WORK REQUIRED. Repeat exactly every line that comes at or after the line containing "Instruction: Click the A/D 変換 label", through the end of the entries below.

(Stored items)
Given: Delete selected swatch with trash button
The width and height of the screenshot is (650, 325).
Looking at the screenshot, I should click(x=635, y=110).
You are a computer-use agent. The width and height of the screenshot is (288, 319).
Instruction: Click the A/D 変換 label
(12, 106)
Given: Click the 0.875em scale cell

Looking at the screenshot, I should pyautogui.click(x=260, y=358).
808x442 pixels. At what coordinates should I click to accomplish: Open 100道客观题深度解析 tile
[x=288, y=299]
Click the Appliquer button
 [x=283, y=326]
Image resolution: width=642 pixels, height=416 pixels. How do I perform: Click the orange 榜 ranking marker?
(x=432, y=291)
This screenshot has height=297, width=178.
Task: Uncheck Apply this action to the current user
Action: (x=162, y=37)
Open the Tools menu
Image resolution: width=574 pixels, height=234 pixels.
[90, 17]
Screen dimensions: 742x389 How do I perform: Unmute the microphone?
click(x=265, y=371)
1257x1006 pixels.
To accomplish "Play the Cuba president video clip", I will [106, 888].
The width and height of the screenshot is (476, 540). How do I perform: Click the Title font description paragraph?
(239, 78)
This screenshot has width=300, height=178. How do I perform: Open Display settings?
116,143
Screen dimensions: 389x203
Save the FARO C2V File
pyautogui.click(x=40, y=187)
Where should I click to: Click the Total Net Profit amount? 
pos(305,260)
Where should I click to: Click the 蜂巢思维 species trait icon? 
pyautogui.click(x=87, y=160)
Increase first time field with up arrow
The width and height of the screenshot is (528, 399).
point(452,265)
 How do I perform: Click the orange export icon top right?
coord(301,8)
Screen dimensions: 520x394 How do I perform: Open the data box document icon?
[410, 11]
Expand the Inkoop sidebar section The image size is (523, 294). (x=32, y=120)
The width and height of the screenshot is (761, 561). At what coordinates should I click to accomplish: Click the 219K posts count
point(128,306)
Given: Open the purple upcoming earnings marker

REPLY TO THE EXERCISE.
Instruction: Click the A/D 変換 label
(12, 106)
Given: Click the 0.875em scale cell

Looking at the screenshot, I should pyautogui.click(x=260, y=358).
808x442 pixels. At what coordinates should I click to accomplish: Open 100道客观题深度解析 tile
[x=288, y=299]
Click the Appliquer button
 [x=283, y=326]
Image resolution: width=642 pixels, height=416 pixels. How do I perform: Click the orange 榜 ranking marker?
(x=432, y=291)
This screenshot has height=297, width=178.
Task: Uncheck Apply this action to the current user
Action: (x=162, y=37)
Open the Tools menu
Image resolution: width=574 pixels, height=234 pixels.
[90, 17]
Screen dimensions: 742x389 How do I perform: Unmute the microphone?
click(x=265, y=371)
1257x1006 pixels.
To accomplish "Play the Cuba president video clip", I will [106, 888].
The width and height of the screenshot is (476, 540). How do I perform: Click the Title font description paragraph?
(239, 78)
This screenshot has width=300, height=178. How do I perform: Open Display settings?
116,143
Screen dimensions: 389x203
Save the FARO C2V File
pyautogui.click(x=40, y=187)
Where should I click to: Click the Total Net Profit amount? 
pos(305,260)
Where should I click to: Click the 蜂巢思维 species trait icon? 
pyautogui.click(x=87, y=160)
Increase first time field with up arrow
The width and height of the screenshot is (528, 399).
point(452,265)
 How do I perform: Click the orange export icon top right?
coord(301,8)
Screen dimensions: 520x394 How do I perform: Open the data box document icon?
[410, 11]
Expand the Inkoop sidebar section The image size is (523, 294). (x=32, y=120)
The width and height of the screenshot is (761, 561). At what coordinates should I click to accomplish: Click the 219K posts count
point(128,306)
Given: Open the purple upcoming earnings marker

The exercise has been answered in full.